# Task set:
1. In the forum thread about feeding DC into an AC-to-DC converter, what input does the laptop charger's input side expect?
2. The forum thread about feeding DC into an AC-to-DC converter names several kinds of controllable switches. List every one of them.
3. Pick up the forum thread about feeding DC into an AC-to-DC converter after its last post and keep it going.

# Document text:
┄┄┄┄┄┄

If I were to take a standard AC to DC converter, say a laptop charger, and hook up the input side (which expects 120VAC at 60Hz) to a DC power supply of some sorts, will the electricity still be “converted,” or will it just not work at all? I am clearly very uneducated when it comes to electronics (albeit working on it) so I would very much an ELI5 answer Thanks!
It will not work… if you look at a simple AC to DC converter (half-wave rectifier) either output = 0 volts or output = input - conduction losses, depending on how you polarized the DC source.
In another circuit (full wave rectifier), the diodes will be polarized such at two will allow current flow. output = input - conduction losses
If the rectifier is something more complex (12 pulse rectifier)… this circuit relies on transformers. If you put DC on the primary of the transformer then the output will be 0 volts and thus the rectifier output will also be 0 volts. In this example I’ve ignored the fact that the transformers have 3 terminals and the DC source would only have 2.
I’m less knowledgeable of more elegant rectification methods (such as active rectification)…
Interestingly… the fundamental DC to AC converter (inverter) is the same circuit as the full wave rectifier, with the diodes replaced with controllable switches (SCRs, IGBTs, IGCTs, MOSFETs, ect.)
In most cases it will work fine as the first thing a good power supply does to the incoming electricity is converting the AC to DC using a full bridge rectifier. If you already supply DC, the current will just flow through it without a problem and the power supply simply continues to do its stuff.

┄┄┄┄┄┄

# Recorded data:
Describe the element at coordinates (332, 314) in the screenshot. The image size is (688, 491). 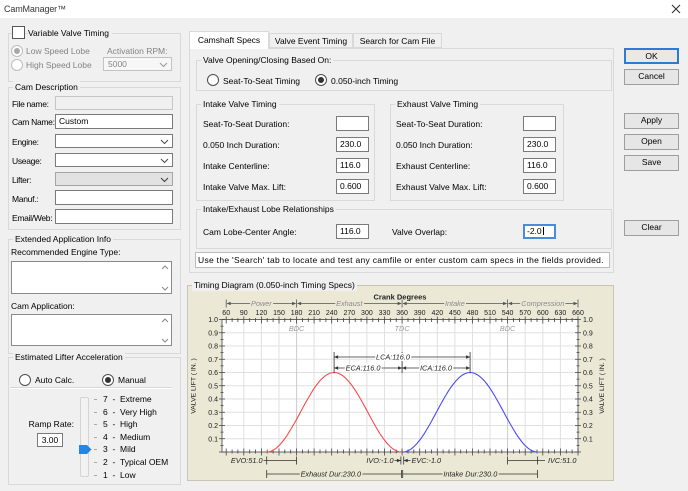
I see `svg-text: 240` at that location.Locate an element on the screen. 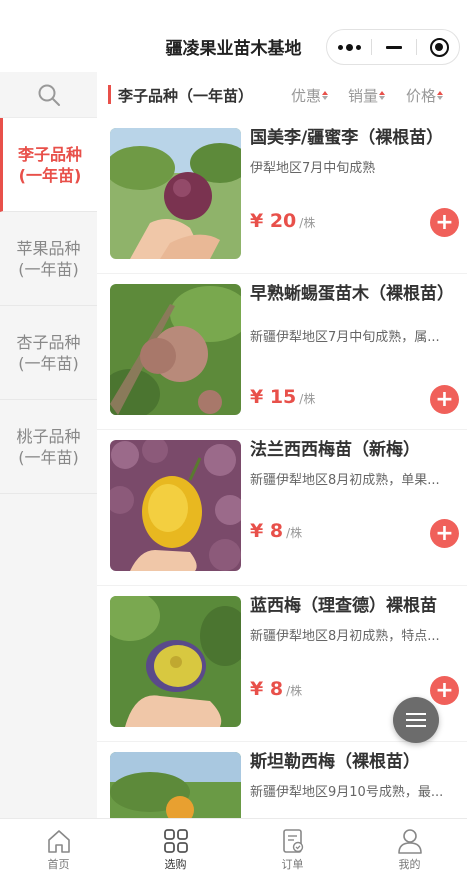  sidebar-item-plum: 李子品种 (一年苗) is located at coordinates (48, 165).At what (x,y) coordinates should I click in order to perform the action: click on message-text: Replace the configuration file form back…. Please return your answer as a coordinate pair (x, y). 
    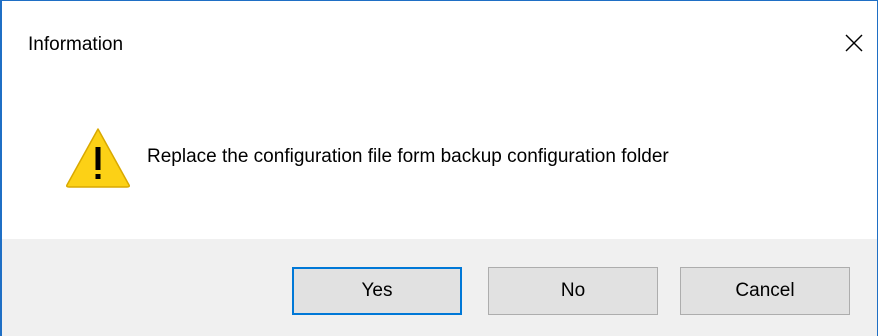
    Looking at the image, I should click on (408, 156).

┄┄┄┄┄┄

# Responses in order:
1. 120VAC at 60Hz.

2. SCRs, IGBTs, IGCTs, MOSFETs

3.
However note that the DC input voltage needs to be relatively high. About sqrt(2)~=1.4 times as high as the rated AC voltage should be fine. So if you have a power adapter that’s rated for 120 to 240 VAC, you should give it something between 170 and 340 VDC. This is obviously very high (and dangerous). Plugging in a normal car battery or the output of a usb charger or something like that will likely do nothing.
The way you get dc from ac is by using a full bridge rectifier that changes the negative peaks of ac into positive ones. If you where to put dc through it it should just pass like normal
Unless there is a transformer. Also, it may just catch fire depending on the input voltage
can someone explain this imagine?
Think about the circuit over time. The sine wave on the left is the input.
When the sine wave is positive, the top wire is positive and the bottom wire is negative. That means d1 and d3 are both positive and d2 and d4 are both negative.
Diodes “forward bias”, meaning they allow electricity to flow, when you have a positive on the triangle side. This also implies a negative on the straight bar side. If the positive is on the straight bar side, then it won’t conduct. You have to have a negative on the straight bar side.
Note: Keep in mind positive and negative means in relation to each value. So if one side is 5 volts, and the other is 0, then the other side is negative compared to the positive side.
So with that in mind, when the sine wave is positive, greater than 1,then d1 and d4 are conducting (there an implied loop on the left side).
When the sine wave is negative, then d2 and d3 are conducting. Because these two diodes are flipped, the high value goes to the top wire on the output which is now seen as a positive. The input is different, but because you’ve flipped the wires, the output is still the same. Now all current flows in one direction no matter the input. AC is now DC.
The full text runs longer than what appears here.